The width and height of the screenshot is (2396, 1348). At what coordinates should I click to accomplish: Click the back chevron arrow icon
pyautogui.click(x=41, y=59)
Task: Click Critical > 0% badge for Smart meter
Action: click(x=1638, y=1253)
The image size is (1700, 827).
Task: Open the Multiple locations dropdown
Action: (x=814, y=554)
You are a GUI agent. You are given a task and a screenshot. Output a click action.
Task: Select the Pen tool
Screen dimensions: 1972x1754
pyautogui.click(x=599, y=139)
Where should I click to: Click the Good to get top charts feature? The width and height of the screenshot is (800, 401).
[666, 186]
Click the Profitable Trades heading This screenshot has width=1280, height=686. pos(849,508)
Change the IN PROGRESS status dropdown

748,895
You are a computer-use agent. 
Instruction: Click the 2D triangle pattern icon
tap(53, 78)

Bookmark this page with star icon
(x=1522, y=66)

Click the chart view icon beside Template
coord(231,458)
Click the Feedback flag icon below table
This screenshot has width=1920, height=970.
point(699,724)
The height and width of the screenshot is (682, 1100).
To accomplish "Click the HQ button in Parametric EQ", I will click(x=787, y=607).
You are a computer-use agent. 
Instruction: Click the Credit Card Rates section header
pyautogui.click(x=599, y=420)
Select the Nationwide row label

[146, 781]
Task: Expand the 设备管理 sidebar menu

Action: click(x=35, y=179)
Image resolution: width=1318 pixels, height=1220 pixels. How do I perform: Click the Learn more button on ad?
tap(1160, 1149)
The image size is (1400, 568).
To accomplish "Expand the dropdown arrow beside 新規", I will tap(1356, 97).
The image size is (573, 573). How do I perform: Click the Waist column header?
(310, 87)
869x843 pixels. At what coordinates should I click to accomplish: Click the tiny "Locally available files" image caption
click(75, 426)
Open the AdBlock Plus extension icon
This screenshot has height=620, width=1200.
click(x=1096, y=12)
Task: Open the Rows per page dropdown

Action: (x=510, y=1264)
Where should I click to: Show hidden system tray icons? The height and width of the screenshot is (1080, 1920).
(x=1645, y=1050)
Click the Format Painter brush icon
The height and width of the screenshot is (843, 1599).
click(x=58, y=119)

AIM:
Copy all the rows above line for line, keeping every character unchanged.

FINISHED ANSWER:
The width and height of the screenshot is (2396, 1348). At what coordinates should I click to accomplish: Click the back chevron arrow icon
pyautogui.click(x=41, y=59)
Task: Click Critical > 0% badge for Smart meter
Action: click(x=1638, y=1253)
The image size is (1700, 827).
Task: Open the Multiple locations dropdown
Action: (x=814, y=554)
You are a GUI agent. You are given a task and a screenshot. Output a click action.
Task: Select the Pen tool
Screen dimensions: 1972x1754
pyautogui.click(x=599, y=139)
Where should I click to: Click the Good to get top charts feature? The width and height of the screenshot is (800, 401).
[666, 186]
Click the Profitable Trades heading This screenshot has width=1280, height=686. pos(849,508)
Change the IN PROGRESS status dropdown

748,895
You are a computer-use agent. 
Instruction: Click the 2D triangle pattern icon
tap(53, 78)

Bookmark this page with star icon
(x=1522, y=66)

Click the chart view icon beside Template
coord(231,458)
Click the Feedback flag icon below table
This screenshot has width=1920, height=970.
point(699,724)
The height and width of the screenshot is (682, 1100).
To accomplish "Click the HQ button in Parametric EQ", I will click(x=787, y=607).
You are a computer-use agent. 
Instruction: Click the Credit Card Rates section header
pyautogui.click(x=599, y=420)
Select the Nationwide row label

[146, 781]
Task: Expand the 设备管理 sidebar menu

Action: click(x=35, y=179)
Image resolution: width=1318 pixels, height=1220 pixels. How do I perform: Click the Learn more button on ad?
tap(1160, 1149)
The image size is (1400, 568).
To accomplish "Expand the dropdown arrow beside 新規", I will tap(1356, 97).
The image size is (573, 573). How do I perform: Click the Waist column header?
(310, 87)
869x843 pixels. At what coordinates should I click to accomplish: Click the tiny "Locally available files" image caption
click(75, 426)
Open the AdBlock Plus extension icon
This screenshot has height=620, width=1200.
click(x=1096, y=12)
Task: Open the Rows per page dropdown

Action: (x=510, y=1264)
Where should I click to: Show hidden system tray icons? The height and width of the screenshot is (1080, 1920).
(x=1645, y=1050)
Click the Format Painter brush icon
The height and width of the screenshot is (843, 1599).
click(x=58, y=119)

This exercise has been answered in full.